## Excerpted passage
==============================
Learning is Forgetting: LLM Training As Lossy Compression
Authors: Henry C. Conklin, Tom Hosking, Tan Yi-Chern, Julian Gold, Jonathan D. Cohen, Thomas L. Griffiths, Max Bartolo, Seraphina Goldfarb-Tarrant
Paper: https://arxiv.org/abs/2604.07569v1
Code: https://github.com/hcoxec/soft_h
TL;DR
WHAT was done? Researchers from Princeton University and Cohere successfully applied Information Bottleneck (IB) theory to large language models of up to 32 billion parameters. By introducing a differentiable “soft-entropy estimator,” they mapped the pre-training trajectories of large transformers onto the information plane, revealing that training follows a distinct two-phase process: an initial expansion of representations to fit target labels, followed by a prolonged compression phase where irrelevant input data is forgotten.
WHY it matters? This work provides a holistic, model-wide alternative to mechanistic interpretability. It demonstrates that the degree to which a model approaches the optimal limit of lossy compression strictly predicts its performance on complex downstream benchmarks (r=0.52) and human preference alignment (r=0.76). Consequently, this introduces a viable path to use unsupervised information-theoretic metrics for early stopping and model selection, drastically reducing reliance on compute-heavy, task-specific evaluation suites.
Details
The Interpretability Scale Bottleneck
Understanding exactly how deep neural networks map inputs to representations has long been divided between two paradigms. On one side, behavioral probing treats models as black boxes, measuring output characteristics rather than the representational structures driving them. On the other side, mechanistic interpretability zeroes in on distinct circuits, attention heads, or singular neurons. While valuable, complex distributed systems cannot be entirely explained by enumerating their sub-components.
A more theoretical approach to representation learning is rooted in Rate Distortion Theory. Prior work, such as Opening the black box of deep neural networks via information, successfully modeled deep learning as an optimization of the Information Bottleneck, wherein networks first memorize and then compress data. However, this empirical validation was largely confined to small multi-layer perceptrons trained on MNIST. Scaling information-theoretic measurements to generative models trained on trillions of tokens hit a mathematical wall: accurately computing Shannon entropy on continuous, high-dimensional manifolds using traditional binning or k-means clustering requires caching states that far exceed modern memory limits. The authors of the current paper bypassed this bottleneck by introducing a differentiable approach to entropy estimation, successfully mapping the internal dynamics of production-scale architectures.
==============================
## Extracted material

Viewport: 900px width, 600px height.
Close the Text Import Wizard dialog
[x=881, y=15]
==============================
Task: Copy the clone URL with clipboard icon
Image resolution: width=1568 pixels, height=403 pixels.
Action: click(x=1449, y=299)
==============================
Do these statements agree with the summary of LLM training as lossy compression, each answered yes or no with the deciding words of the summary quoted exactly: (a) the soft-entropy estimator is differentiable; (b) in training, compression comes before expansion; (c) earlier empirical validation of the Information Bottleneck was done mainly on large transformers? The listing plays no part in what comes next.

## Exercise output
(a) Yes: "By introducing a differentiable “soft-entropy estimator,”"
(b) No: "an initial expansion of representations to fit target labels, followed by a prolonged compression phase"
(c) No: "this empirical validation was largely confined to small multi-layer perceptrons trained on MNIST."